Au cours des années, elle donna à ce lien de plus en plus d’importance en s’attachant à en comprendre les raisons. Ainsi, dans ses Propositions pour 2006-2007, le Directeur général souligne l’existence de «liens conceptuels entre diversité culturelle et diversité biologique ». Il me semble en effet que pour développer des différences, pour que les seuils permettant de distinguer une culture de ses voisines deviennent suffisamment tranchés, les conditions sont grosso modo les mêmes que celles qui favorisent la différenciation biologique : isolement relatif pendant un temps prolongé, échanges limités, qu’ils soient d’ordre culturel ou génétique.
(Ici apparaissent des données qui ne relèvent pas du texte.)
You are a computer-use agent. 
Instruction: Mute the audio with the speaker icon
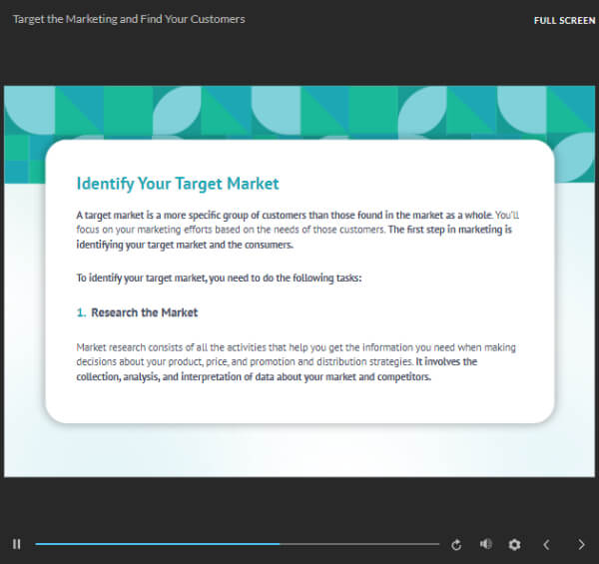tap(485, 544)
Au degré près, les barrières culturelles sont de même nature que les barrières biologiques celles-ci les préfigurent d’une manière d’autant plus véridique que toutes les cultures impriment leur marque au corps par des styles de costume, de coiffure et de parure, par des mutilations corporelles et par des comportements gestuels, elles miment des différences comparables à celles qu’on reconnaît entre les variétés au sein d’une même espèce.
Diversité culturelle et diversité biologique ne sont donc pas seulement des phénomènes du même type. Elles sont organiquement liées, et nous nous apercevons chaque jour davantage qu’à l’échelle humaine, le problème de la diversité culturelle reflète un problème beaucoup plus vaste et dont la solution est encore plus urgente celui des rapports entre l’homme et les autres espèces vivantes, et qu’il ne servirait à rien de prétendre le résoudre sur le premier plan si l’on ne s’attaquait aussi à lui sur l’autre, tant il est vrai que le respect que nous souhaitons obtenir de chaque homme envers les cultures différentes de la sienne n’est qu’un cas particulier du respect qu’il devrait ressentir pour toutes les formes de la vie. En isolant l’homme du reste de la création, en définissant trop étroitement les limites qui l’en séparent, l’humanisme occidental hérité de l’Antiquité et de la Renaissance a permis que soient rejetées, hors des frontières arbitrairement tracées, des fractions chaque fois plus prochaines d’une humanité à laquelle on pouvait d’autant plus facilement refuser la même dignité qu’au reste, qu’on avait oublié que, si l’homme est respectable, c’est d’abord comme être vivant plutôt que comme seigneur et maître de la création première reconnaissance qui l’eût contraint à faire preuve de respect envers tous les êtres vivants.
Ces vérités seraient d’évidence pour les peuples qu’étudient les ethnologues. On se félicite donc que les organisations internationales, et au premier rang l’Unesco, prêtent à leurs intérêts vitaux et à leur pensée philosophique de plus en plus d’attention.
Par de sages coutumes que nous aurions tort de regarder comme des superstitions, ces peuples limitent la consommation par l’homme des autres espèces vivantes et lui en imposent le respect moral associé à des règles pour assurer leur conservation. Telles sont les leçons que les ethnologues ont apprises auprès d’eux en souhaitant qu’au moment où l’Unesco les aide à rejoindre le concert des nations, elle les assiste aussi dans leur volonté de conserver ces principes intacts et qu’elle encourage d’autres à s’en inspirer.